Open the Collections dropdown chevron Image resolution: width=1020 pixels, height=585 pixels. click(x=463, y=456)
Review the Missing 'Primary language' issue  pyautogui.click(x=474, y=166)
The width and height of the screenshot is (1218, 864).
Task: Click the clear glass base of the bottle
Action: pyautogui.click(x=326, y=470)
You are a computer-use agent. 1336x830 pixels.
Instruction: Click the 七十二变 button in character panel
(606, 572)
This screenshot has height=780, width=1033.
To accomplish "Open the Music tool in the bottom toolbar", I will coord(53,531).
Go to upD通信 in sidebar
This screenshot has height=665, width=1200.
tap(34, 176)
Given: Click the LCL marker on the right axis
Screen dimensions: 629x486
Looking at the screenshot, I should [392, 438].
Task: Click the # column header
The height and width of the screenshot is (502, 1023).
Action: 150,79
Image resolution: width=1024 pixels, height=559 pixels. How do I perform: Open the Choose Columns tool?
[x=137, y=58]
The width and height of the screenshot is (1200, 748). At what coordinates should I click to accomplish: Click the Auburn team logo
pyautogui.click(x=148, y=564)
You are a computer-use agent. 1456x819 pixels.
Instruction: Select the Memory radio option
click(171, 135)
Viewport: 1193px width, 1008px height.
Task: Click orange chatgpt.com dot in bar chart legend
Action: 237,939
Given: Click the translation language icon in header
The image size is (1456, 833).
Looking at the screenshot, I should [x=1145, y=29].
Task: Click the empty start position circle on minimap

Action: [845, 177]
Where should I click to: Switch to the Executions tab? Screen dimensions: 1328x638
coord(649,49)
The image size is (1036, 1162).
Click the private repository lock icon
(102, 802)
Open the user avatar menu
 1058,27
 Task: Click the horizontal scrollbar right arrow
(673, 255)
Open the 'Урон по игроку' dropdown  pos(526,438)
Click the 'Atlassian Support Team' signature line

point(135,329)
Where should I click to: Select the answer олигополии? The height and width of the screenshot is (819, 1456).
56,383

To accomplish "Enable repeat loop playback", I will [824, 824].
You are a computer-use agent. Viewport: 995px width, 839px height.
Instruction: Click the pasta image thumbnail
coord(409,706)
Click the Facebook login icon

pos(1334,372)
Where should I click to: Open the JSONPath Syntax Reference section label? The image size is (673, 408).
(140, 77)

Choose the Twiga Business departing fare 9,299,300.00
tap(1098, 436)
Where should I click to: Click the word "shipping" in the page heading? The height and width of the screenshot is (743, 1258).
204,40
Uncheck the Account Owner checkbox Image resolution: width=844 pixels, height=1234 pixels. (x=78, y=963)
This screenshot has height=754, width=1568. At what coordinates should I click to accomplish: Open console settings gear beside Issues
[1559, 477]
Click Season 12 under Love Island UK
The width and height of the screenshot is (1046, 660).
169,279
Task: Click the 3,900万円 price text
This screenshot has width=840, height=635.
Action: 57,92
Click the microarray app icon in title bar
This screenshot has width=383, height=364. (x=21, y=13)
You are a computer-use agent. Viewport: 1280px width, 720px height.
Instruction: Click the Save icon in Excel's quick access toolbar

• • • • • • •

* [WHAT YOU NEED TO DO]: Please reproduce, unchanged, the stretch of the records from the line that contains "Where should I click to: Switch" through the end of the records.

* [PROBLEM SOLUTION]:
Where should I click to: Switch to the Executions tab? Screen dimensions: 1328x638
coord(649,49)
The image size is (1036, 1162).
Click the private repository lock icon
(102, 802)
Open the user avatar menu
 1058,27
 Task: Click the horizontal scrollbar right arrow
(673, 255)
Open the 'Урон по игроку' dropdown  pos(526,438)
Click the 'Atlassian Support Team' signature line

point(135,329)
Where should I click to: Select the answer олигополии? The height and width of the screenshot is (819, 1456).
56,383

To accomplish "Enable repeat loop playback", I will [824, 824].
You are a computer-use agent. Viewport: 995px width, 839px height.
Instruction: Click the pasta image thumbnail
coord(409,706)
Click the Facebook login icon

pos(1334,372)
Where should I click to: Open the JSONPath Syntax Reference section label? The image size is (673, 408).
(140, 77)

Choose the Twiga Business departing fare 9,299,300.00
tap(1098, 436)
Where should I click to: Click the word "shipping" in the page heading? The height and width of the screenshot is (743, 1258).
204,40
Uncheck the Account Owner checkbox Image resolution: width=844 pixels, height=1234 pixels. (x=78, y=963)
This screenshot has height=754, width=1568. At what coordinates should I click to accomplish: Open console settings gear beside Issues
[1559, 477]
Click Season 12 under Love Island UK
The width and height of the screenshot is (1046, 660).
169,279
Task: Click the 3,900万円 price text
This screenshot has width=840, height=635.
Action: 57,92
Click the microarray app icon in title bar
This screenshot has width=383, height=364. (x=21, y=13)
You are a computer-use agent. Viewport: 1280px width, 720px height.
Instruction: Click the Save icon in Excel's quick access toolbar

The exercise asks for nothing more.